3457 Sankt Gallen Sankt Gallen is named after the Celtic missionary Gallus who built his hermitage here in AD 612. Saint Othmar (d. 759) was abbot of the monastery in the 8th century. The Benedictine abbey of St. Gallen became an important centre of learning and culture in the 9th and 10th century. The library of medieval manuscripts is world-famous. The first mentioning of St. Gallen in a document as a market town is found in 1170. During the 14th and 15th century the linen industry and trade flourish and became an important oeconomic factor for the town. During the Appenzell Wars of Independence the citizens form an alliance with the peasants against the abbey. The town joined the Swiss Confederation in 1454. The second foundation of the abbey in 1468 marked the beginning of a second 'golden age' of the abbey. However, in 1529 the Reformation is introduced in St. Gallen by Joachim von Watt, called Vadian. St. Gallen became the capital of the newly founded canton of the same name in 1803. The monastery of St. Gallen was listed as a UNESCO World Heritage site in 1983 (see also list of other UNESCO heritage sites).
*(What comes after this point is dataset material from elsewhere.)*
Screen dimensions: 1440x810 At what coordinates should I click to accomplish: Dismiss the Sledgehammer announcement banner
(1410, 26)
2694 Sankt Gallen 2694 Sankt Gallen In 1992 the city of St. Gallen was awarded the Wakker Prize of the Swiss Heritage Society for the development and preservation of its architectural heritage. Other cities that have been awarded this prize and which are depicted on glasses of this collection are: Altdorf (2007), Basel (1996), Bern (1997), Genève (2000), La Chaux-de-Fonds (2011), Lausanne West (Bussigny-près-Lausanne, Chavannes-près-Renens, Crissier, Ecublens, Lausanne, Prilly, Renens, Saint-Sulpice, Villars-Sainte-Croix) (2011), Montreux (1990), Solothurn (1980), Stein am Rhein (1972), Wil (1984), Winterthur (1989).
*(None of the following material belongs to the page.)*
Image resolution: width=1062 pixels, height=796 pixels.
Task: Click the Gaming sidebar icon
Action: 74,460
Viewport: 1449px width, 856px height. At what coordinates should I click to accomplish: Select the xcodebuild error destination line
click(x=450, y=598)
The monastery church Sankt Gallus und Otmar [left, no. 2694: left; and right: no. 3457: right] was built in 1755–1766. The monastery was dissolved in 1805. Since 1824 the church is the cathedral church of the Catholic diocese of St. Gallen.

The Reformed church Sankt Laurenzen [left, no. 2694: right; and right: no. 3457: left] goes back to a church that presumbly was built in the mid 12th century. The present (fifth) church was built in 1851–1854 in Gothic revival style.

351 Sankt Gallen The Broderbrunnen (Broder fountain) was erected in 1896 to commemorate the improvement of the water supply of St. Gallen by water brought into the town from Lake Constance in 1895. The fountain is named after judge Hans Broder, whose legacy made it possible to pay for the fountain. The figures of the fountain were made by galvanic copper metallization of plaster figures, a technique which was popular at that time because it was cheaper than bronze casting. In 1998, the figures were removed and are being replaced by a bronze casting copy. The originals are to be exhibited in the art museum of St. Gallen.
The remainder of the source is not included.